If I create a RootViewController and call addSubView on that controller, I would expect the added view(s) to be wired up for viewWillAppear events.
Does anyone have an example of a complex programmatic view heirarchy that successfully recieves viewWillAppear events at every level?
Apple Docs state:
Warning: If the view belonging to a view controller is added to a view hierarchy directly, the view controller will not receive this message. If you insert or add a view to the view hierarchy, and it has a view controller, you should send the associated view controller this message directly. Failing to send the view controller this message will prevent any associated animation from being displayed.

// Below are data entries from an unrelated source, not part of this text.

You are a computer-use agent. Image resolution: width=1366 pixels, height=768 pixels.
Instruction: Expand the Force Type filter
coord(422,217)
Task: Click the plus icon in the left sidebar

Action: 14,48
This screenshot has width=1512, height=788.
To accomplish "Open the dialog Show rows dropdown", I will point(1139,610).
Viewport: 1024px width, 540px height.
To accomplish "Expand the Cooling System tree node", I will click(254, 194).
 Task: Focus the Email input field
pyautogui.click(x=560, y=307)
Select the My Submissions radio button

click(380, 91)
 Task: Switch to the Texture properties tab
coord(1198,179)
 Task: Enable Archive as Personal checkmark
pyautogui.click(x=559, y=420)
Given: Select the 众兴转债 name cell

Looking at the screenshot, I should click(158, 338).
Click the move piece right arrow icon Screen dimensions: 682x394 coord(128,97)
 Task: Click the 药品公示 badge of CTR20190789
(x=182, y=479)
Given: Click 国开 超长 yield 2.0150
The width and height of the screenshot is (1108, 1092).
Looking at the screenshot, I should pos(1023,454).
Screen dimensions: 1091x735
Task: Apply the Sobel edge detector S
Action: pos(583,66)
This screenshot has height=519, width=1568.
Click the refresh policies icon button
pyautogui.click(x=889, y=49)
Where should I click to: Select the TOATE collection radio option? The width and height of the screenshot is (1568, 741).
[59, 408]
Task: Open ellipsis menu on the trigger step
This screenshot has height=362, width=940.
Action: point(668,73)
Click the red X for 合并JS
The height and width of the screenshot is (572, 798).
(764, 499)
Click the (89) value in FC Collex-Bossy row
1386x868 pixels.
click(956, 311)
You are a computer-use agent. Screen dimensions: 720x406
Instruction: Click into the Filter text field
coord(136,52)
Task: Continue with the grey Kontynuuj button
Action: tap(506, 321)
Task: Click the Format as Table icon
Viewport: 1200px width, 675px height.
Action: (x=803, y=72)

The problem is that they don't describe how to do this. What the hell does "directly" mean. How do you "indirectly" add a view.
I am fairly new to Cocoa and iPhone so it would be nice if there were useful examples from Apple besides the basic Hello World crap.
Any help is greatly appreciated...
answers:
(1)f you use a navigation controller and set its delegate, then the view{Will,Did}{Appear,Disappear} methods are not invoked.
You need to use the navigation controller delegate methods instead:
navigationController:willShowViewController:animated
:
navigationController:didShowViewController:animated:
(2)
I've run into this same problem. Just send a viewWillAppear message to your view controller before you add it as a subview. (There is one BOOL parameter which tellsthe view controller if it's being animated to appear or not.)
[myViewController viewWillAppear:NO];
Look at RootViewController.m in the Metronome example.